Bode Plot - Calculating ωgc and ωpc analytically

[phiby]

I am learning to draw Bode Plots. I am able to figure out ω_gc, ω_pc, Phase Margin & Gain Margin graphically from the Bode Plot. But I was wondering if there is a way to calculate ω_gc and ω_pc mathematically with some formulas - how do I do this?

 

[dimensionless]

There is the Laplace transform that converts a time domain equation to an "s" domain equation, where

[tex]s = i\omega[/tex]
or
[tex]s = \sigma + i\omega[/tex]

In this case, the time domain equation might be some differential equation that defines the behavior of a filter.

 

[phiby]

I calculated ω_gc analytically & compared it to the one I got from a Bode plot.

When Gain is rather low (say 2), then the calculated ω_gc varies a lot from the one obtained from an asymptotic Bode Plot.

For eg.

let's take
G(s)H(s) = 80/(s)(s+2)(s+20)

= 2/(s)(1 + 0.5s)(1 + 0.05s).

In this case the ω_gc is very close to where the approximation error happens for the first cornering frequency (2 rad/s - corresponding to (1 + 0.5s)).

My calculated ω_gc = 1.57 rad/s.
The one on the graph (where the Magnitude plot intersects 0) is around 2 rad/s.
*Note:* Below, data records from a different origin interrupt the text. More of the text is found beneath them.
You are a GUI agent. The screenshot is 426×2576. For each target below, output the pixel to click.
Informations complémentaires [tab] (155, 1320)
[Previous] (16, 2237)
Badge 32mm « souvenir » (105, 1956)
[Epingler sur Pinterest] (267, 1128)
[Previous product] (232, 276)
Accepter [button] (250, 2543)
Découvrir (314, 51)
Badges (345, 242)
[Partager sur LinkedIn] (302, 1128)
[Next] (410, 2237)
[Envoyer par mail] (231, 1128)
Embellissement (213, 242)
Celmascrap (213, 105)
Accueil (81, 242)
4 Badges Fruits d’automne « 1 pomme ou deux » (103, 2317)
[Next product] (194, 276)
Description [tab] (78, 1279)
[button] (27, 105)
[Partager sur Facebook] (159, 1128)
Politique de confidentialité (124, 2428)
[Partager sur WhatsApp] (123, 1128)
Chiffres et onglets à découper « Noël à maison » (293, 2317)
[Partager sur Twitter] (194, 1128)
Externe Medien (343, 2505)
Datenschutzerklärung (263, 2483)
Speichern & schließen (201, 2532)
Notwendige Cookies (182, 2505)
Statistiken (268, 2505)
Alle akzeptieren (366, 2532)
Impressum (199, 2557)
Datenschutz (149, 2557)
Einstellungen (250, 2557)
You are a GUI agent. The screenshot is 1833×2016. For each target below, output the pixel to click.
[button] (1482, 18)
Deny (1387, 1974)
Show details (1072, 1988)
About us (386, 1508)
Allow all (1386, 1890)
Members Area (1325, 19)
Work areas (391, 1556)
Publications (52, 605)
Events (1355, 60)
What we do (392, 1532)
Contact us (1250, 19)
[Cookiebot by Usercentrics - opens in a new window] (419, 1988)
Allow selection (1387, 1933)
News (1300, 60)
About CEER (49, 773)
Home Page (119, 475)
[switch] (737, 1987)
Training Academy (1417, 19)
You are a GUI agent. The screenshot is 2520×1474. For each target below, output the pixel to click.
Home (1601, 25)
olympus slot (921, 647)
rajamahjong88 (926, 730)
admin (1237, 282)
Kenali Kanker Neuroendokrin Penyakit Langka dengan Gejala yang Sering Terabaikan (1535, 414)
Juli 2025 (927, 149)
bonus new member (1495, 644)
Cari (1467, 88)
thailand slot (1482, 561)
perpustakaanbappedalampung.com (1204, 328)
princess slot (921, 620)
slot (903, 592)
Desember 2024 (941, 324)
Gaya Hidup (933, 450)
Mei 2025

On a semilog paper the horizontal distance in the 2 lines (ω = 1.57 & ω = 2) is rather big.

Is this a known issue?

 

[yungman]

I use Bode plot for years to design all sort of closed loop control systems and I consider myself pretty good at taming them. I never get into the s-plane stuff. Bode plot and the ωgc is almost two different thing, you draw your Bode plot from knowing the pole and zero frequency of the system, not the other way around. When you use Bode Plot, you try to avoid all the calculation and use graph to design the system. If you want to do calculation, don't use Bode Plot.

When you design a closed loop system, you measure the system poles and zeros and design the amplifier circuit with poles and zeros to get single pole cross over with enough phase margin. Identifying the system poles and zeros are the most difficult part.

When you identify all the poles and zeros of the system, your job is over 90% done, the rest is just defining which part belong to the forward gain and which part be the reverse feedback and draw the Bode plot and add your own gain, poles and zeros to get the single pole cross over with phase margin!

 

[reddvoid]

i remember calictlating phase cross over frequency by equating argument of open loop transfer function to -180 degrees and gain cross over frequency by equating magnitude to 1. . .